Brown worked on the factory floor for 18 months, learning the various positions and getting to know the staff. “I learned a lot about the job—and about myself,” he says.
That daily grind paid off when, a few years later, Brown started the strategic objective of trying to win every contract he could with the best engineering and manufacturing, but at an efficiency that has enabled manufacturing to remain in Piqua well into the era of outsourcing.
As Brown walks the floor it’s obvious the workers respect him. Some have been with the company for decades, and Brown knows most by name. “Hey, have you been shooting?” he yells out to someone hunched over a computer. They chat for several minutes about the area’s many recreational shooting leagues. Brown rushes past another cell, then stops to ask how an older worker is feeling. “You look good!” he says.

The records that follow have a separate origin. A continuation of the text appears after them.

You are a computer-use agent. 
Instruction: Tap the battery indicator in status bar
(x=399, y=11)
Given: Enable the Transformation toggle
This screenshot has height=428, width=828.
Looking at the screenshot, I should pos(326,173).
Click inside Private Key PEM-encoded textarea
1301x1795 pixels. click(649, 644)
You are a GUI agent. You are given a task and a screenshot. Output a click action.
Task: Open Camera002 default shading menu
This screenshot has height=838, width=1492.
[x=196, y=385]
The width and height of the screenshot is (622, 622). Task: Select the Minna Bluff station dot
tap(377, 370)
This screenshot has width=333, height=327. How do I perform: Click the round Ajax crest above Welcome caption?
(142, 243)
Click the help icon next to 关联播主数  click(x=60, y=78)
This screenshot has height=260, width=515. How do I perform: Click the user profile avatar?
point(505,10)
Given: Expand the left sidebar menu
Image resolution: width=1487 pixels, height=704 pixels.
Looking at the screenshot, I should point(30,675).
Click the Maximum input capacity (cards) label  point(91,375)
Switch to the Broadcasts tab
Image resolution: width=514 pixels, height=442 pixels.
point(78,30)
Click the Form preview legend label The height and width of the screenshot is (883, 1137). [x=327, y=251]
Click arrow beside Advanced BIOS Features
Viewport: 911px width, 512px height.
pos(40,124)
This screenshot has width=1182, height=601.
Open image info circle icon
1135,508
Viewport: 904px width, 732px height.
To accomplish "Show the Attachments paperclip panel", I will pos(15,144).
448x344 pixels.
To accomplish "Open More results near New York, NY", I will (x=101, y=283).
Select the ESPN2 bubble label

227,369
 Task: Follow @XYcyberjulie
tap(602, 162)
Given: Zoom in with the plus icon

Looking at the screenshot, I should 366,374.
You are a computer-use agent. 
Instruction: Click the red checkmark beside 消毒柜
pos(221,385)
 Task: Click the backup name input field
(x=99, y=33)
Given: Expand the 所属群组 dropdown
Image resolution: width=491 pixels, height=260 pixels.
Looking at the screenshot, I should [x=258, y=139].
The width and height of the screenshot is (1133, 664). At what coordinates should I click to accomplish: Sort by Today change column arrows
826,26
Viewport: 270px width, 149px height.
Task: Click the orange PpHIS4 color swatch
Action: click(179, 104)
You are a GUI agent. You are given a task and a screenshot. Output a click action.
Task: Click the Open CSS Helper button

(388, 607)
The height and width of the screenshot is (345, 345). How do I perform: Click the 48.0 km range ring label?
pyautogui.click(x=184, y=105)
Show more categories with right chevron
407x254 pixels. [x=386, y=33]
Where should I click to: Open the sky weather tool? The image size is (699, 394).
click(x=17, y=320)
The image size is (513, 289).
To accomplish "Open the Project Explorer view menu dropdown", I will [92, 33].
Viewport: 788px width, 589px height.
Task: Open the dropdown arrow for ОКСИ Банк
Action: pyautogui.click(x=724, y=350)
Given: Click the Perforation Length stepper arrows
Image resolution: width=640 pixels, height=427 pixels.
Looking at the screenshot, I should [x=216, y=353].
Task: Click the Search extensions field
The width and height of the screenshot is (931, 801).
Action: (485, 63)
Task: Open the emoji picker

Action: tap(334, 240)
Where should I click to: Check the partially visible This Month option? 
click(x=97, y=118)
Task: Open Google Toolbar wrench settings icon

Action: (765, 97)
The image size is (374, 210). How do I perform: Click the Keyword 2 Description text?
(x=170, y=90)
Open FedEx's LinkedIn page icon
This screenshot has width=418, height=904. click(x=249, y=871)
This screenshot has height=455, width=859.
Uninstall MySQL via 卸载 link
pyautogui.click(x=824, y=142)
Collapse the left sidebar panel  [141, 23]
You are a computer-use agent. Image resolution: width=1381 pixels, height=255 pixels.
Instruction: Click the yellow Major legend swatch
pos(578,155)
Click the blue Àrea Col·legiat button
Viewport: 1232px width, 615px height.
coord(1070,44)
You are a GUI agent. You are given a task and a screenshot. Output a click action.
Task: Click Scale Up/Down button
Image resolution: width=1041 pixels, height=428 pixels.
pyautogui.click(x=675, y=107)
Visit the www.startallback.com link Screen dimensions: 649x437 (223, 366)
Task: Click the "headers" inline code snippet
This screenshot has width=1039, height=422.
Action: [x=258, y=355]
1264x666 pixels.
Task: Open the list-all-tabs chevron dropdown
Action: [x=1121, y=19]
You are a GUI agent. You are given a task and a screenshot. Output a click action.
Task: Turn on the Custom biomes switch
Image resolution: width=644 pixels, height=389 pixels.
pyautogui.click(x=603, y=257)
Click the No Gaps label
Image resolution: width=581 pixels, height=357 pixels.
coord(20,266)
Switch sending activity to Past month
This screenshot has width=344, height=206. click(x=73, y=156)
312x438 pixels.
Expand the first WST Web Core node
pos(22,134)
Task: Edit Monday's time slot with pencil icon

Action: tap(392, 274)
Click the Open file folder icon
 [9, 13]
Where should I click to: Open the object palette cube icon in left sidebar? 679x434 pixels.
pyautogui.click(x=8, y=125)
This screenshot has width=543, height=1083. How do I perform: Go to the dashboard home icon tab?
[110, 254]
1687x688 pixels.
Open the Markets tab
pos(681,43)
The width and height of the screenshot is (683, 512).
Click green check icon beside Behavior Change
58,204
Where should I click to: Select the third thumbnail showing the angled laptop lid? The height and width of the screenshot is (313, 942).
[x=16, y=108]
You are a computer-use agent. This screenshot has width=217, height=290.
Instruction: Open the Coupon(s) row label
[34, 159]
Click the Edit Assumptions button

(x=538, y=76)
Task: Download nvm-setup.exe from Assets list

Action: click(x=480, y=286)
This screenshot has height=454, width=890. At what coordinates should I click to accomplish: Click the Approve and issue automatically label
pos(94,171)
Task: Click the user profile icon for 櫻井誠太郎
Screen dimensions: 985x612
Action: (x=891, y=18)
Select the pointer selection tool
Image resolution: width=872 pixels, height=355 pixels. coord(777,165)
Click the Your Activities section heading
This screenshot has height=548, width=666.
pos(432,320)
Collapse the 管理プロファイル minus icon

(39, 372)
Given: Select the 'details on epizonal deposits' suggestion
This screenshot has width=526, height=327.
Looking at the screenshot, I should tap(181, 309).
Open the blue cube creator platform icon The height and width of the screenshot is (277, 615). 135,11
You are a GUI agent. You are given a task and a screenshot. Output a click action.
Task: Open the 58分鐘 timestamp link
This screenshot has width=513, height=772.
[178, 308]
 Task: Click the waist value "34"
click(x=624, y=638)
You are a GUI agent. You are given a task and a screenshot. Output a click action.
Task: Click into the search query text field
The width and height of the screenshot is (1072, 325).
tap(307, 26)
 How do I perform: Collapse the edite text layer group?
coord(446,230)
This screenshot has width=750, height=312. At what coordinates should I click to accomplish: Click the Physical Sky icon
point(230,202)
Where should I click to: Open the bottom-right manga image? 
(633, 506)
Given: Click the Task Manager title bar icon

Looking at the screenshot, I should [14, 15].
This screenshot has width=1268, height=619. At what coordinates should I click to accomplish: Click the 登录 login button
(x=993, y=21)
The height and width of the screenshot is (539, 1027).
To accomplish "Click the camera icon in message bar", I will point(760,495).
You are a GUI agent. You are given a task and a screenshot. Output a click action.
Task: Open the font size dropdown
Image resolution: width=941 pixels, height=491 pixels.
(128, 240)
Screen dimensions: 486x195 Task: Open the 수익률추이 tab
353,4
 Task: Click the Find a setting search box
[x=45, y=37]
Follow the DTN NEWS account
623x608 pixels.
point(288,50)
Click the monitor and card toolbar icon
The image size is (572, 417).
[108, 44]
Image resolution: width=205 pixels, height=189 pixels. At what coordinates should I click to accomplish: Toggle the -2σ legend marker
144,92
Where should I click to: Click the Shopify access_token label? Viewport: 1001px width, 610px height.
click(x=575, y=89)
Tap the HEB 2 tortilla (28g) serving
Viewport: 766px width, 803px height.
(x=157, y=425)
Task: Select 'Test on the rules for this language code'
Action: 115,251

At a time when many people change jobs about once every four years, scores of employees have worked at Hartzell for decades. Many work as families—father and son; brothers; even husband, wife, children, and in-laws. A few, such as Ed Barhorst, retired and then came back. He worked a total of 58 years. His brother Frank worked more than 50.
When Brown hustles past Paul Monnier in the anodizing area, he asks him why he loves working at Hartzell. Monnier says he trusts the company and feels grateful for the opportunity. Brown explains that despite the obvious implications to their jobs, the employees have embraced the push for automation, and the machinists have designed the processes in their areas. Brown starts to tear up. “Paul was on his hands and knees laying out tape for that cell,” he says.
Not everything at Hartzell is automated. Composites now make up 30 percent of the company’s sales, and that remains a labor-intensive process. The production is housed in a different facility and has an entirely different vibe. It’s quiet, there’s an air-conditioned room for layup, and most of all, it’s a hands-on process.
Whereas in the metal manufacturing facility one machinist could be working four machines that put out a few dozen parts a day, at the composite facility, each blade is handcrafted. A worker lays up the foam core by hand, while another worker creates a carbon fiber and Kevlar sleeve from pieces that are cut on a machine—which is operated by a worker. The sleeve is fitted over the core by hand, and is carried across the shop where a worker cures each blade, one at a time. Each blade is then hand painted.
“We want to be late adopters but fast implementers,” Brown says of his approach to automation. If his staff can’t figure out how to make automation pay off after a few years, in reduced labor and a reduction in rejected parts, the company won’t invest in the technology. Those calculated decisions are evident in the two different paint booths. In the metal shop a robotic arm does the work.
Regardless of which shop makes the blades, the final assembly happens at a small stand in the corner of the main facility. Two workers build up hubs, blades, anti-ice or deice, and spinner in a final hands-on gesture. They work quickly, assembling more than 500 different products, each with roughly 100 different parts. Some come through the cell only once a year or so, while others, such as those bound for new Cirrus aircraft, are an almost-daily occurrence. One of the last things the assemblers do is balance the propeller on a small machine that can detect the force of a dollar bill resting on a blade. It’s the last step in a process that brings life to a saying adorning every propeller since those destined for the Great War: “Built on honor.”